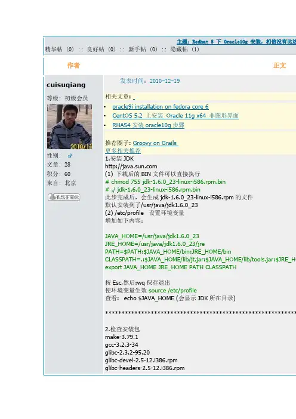The width and height of the screenshot is (296, 419).
Task: Select the 隐藏帖 (1) filter
Action: [x=184, y=49]
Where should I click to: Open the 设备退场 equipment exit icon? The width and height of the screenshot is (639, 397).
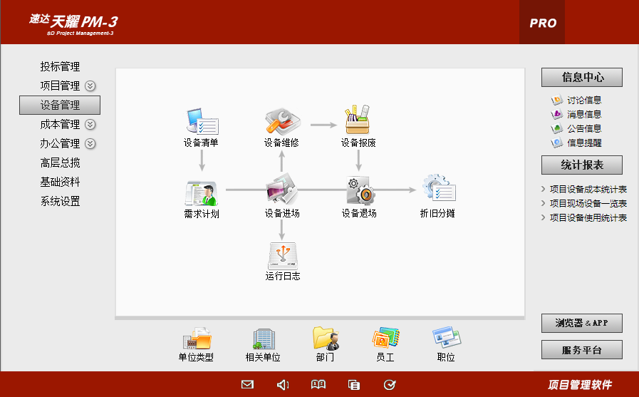[x=358, y=192]
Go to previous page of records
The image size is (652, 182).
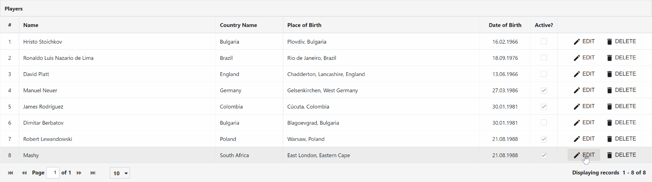click(x=24, y=173)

☆ ☆ ☆ ☆ ☆

TRY IT = Here the job is to quote the lines from the one with "Go to previous page of records" through the end of the material, both included, exactly; please skip the pictures.

RESPONSE TO THE TASK =
Go to previous page of records
The image size is (652, 182).
click(x=24, y=173)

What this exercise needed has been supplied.